• _Work to do_
Please format the items from the line containing "Switch to the Templates" up to and including the line containing "711x436 pixels. [x=78, y=354]" as a JSON list of strings, one string per line, with blank lines left out.

• _Records supplied_
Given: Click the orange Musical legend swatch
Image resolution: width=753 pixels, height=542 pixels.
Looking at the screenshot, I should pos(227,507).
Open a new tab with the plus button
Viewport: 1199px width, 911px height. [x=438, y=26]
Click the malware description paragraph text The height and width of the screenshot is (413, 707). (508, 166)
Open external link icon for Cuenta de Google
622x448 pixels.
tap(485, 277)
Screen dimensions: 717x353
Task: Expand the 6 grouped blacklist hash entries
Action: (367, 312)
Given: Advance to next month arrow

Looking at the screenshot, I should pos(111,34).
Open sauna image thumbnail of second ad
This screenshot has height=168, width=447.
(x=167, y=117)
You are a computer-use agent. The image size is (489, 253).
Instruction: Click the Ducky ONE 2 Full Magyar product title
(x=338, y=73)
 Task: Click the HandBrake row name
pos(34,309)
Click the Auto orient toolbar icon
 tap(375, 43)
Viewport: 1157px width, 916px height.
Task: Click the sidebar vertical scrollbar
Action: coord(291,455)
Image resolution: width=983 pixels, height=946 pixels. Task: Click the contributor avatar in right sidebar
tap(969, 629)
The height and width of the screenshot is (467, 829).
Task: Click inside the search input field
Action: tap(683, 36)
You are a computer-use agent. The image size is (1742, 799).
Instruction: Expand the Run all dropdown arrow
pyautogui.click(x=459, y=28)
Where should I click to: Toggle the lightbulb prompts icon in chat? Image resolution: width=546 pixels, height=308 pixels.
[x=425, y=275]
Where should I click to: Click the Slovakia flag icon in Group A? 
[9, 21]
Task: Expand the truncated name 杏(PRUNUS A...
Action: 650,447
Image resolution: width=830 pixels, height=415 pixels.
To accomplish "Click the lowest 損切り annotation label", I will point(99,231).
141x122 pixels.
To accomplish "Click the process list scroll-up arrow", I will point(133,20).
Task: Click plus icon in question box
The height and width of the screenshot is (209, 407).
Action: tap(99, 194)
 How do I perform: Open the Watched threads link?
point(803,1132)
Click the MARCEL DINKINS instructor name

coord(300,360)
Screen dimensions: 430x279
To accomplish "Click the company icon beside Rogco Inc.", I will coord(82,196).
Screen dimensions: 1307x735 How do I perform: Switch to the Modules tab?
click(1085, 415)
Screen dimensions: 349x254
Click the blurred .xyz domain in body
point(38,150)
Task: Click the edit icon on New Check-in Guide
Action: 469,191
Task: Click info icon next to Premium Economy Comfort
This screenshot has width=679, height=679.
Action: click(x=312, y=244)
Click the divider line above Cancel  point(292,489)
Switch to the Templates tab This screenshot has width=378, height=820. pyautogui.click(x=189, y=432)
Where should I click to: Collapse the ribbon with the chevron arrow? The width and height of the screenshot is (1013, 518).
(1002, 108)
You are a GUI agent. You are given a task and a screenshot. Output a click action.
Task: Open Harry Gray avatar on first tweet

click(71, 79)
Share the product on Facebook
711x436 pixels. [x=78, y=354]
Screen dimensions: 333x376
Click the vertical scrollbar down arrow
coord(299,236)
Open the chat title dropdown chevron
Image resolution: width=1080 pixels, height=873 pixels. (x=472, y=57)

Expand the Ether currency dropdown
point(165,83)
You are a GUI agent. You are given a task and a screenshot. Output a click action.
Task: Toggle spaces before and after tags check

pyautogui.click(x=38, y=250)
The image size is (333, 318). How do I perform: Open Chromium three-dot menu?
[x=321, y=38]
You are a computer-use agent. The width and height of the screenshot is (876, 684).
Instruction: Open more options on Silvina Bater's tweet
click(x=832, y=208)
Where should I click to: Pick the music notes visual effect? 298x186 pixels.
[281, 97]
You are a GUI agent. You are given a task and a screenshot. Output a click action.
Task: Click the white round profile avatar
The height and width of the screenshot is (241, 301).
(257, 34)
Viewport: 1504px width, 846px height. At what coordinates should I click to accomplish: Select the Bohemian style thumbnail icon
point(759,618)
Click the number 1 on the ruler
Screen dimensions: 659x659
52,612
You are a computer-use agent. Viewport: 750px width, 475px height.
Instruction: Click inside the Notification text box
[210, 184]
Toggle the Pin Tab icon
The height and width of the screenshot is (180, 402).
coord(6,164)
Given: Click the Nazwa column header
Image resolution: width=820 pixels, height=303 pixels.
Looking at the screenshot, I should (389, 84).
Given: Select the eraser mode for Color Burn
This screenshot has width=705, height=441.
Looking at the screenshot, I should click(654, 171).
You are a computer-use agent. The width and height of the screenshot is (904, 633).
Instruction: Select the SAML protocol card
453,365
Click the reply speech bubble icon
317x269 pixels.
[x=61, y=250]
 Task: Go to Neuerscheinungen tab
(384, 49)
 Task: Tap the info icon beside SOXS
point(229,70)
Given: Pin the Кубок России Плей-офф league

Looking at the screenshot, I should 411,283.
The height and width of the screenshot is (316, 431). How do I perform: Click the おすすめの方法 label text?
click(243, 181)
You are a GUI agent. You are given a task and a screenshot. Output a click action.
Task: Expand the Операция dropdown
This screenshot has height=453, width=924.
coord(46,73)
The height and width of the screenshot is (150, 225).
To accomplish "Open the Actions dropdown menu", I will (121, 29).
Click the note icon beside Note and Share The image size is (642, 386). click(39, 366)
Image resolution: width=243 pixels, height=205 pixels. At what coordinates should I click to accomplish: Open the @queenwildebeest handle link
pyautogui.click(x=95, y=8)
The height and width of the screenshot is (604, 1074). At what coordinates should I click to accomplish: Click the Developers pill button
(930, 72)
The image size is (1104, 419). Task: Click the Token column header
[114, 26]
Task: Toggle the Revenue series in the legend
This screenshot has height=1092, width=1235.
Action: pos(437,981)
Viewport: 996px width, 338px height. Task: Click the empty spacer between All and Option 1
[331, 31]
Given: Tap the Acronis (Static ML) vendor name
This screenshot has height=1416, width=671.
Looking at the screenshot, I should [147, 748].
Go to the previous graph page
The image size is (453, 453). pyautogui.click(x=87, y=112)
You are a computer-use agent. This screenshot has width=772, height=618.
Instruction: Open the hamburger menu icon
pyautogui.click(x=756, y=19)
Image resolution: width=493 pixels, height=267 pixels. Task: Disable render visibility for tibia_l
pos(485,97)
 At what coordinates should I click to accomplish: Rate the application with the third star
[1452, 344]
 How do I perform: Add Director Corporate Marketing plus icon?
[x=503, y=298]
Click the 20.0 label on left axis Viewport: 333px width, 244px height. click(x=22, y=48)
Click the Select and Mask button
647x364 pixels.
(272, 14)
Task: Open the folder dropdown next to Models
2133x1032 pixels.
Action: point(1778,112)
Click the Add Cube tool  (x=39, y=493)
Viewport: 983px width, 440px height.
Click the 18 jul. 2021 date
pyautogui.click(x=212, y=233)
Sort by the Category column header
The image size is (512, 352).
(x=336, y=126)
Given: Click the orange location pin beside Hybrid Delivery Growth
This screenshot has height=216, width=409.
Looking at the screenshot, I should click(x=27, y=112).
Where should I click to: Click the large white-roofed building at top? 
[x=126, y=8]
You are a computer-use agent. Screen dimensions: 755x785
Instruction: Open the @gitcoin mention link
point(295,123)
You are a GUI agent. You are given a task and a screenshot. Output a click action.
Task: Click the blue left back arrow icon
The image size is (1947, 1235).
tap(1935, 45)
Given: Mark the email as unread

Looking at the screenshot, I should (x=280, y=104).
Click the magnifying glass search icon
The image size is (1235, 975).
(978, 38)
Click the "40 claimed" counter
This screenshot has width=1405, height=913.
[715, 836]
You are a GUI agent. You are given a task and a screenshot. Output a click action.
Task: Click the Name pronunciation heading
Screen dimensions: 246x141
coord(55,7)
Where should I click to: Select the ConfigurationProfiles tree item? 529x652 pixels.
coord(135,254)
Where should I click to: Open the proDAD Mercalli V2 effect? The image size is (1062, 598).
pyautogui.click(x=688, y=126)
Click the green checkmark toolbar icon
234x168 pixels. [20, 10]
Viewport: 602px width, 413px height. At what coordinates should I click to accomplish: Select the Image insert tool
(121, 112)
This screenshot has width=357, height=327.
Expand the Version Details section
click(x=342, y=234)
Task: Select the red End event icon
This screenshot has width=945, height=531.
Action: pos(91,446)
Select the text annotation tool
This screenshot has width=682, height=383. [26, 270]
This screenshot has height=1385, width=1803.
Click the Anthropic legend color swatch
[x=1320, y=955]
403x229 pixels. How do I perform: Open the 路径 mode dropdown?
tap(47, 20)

• _Output for this exercise_
[
  "Switch to the Templates tab This screenshot has width=378, height=820. pyautogui.click(x=189, y=432)",
  "Where should I click to: Collapse the ribbon with the chevron arrow? The width and height of the screenshot is (1013, 518).",
  "(1002, 108)",
  "You are a GUI agent. You are given a task and a screenshot. Output a click action.",
  "Task: Open Harry Gray avatar on first tweet",
  "click(71, 79)",
  "Share the product on Facebook",
  "711x436 pixels. [x=78, y=354]"
]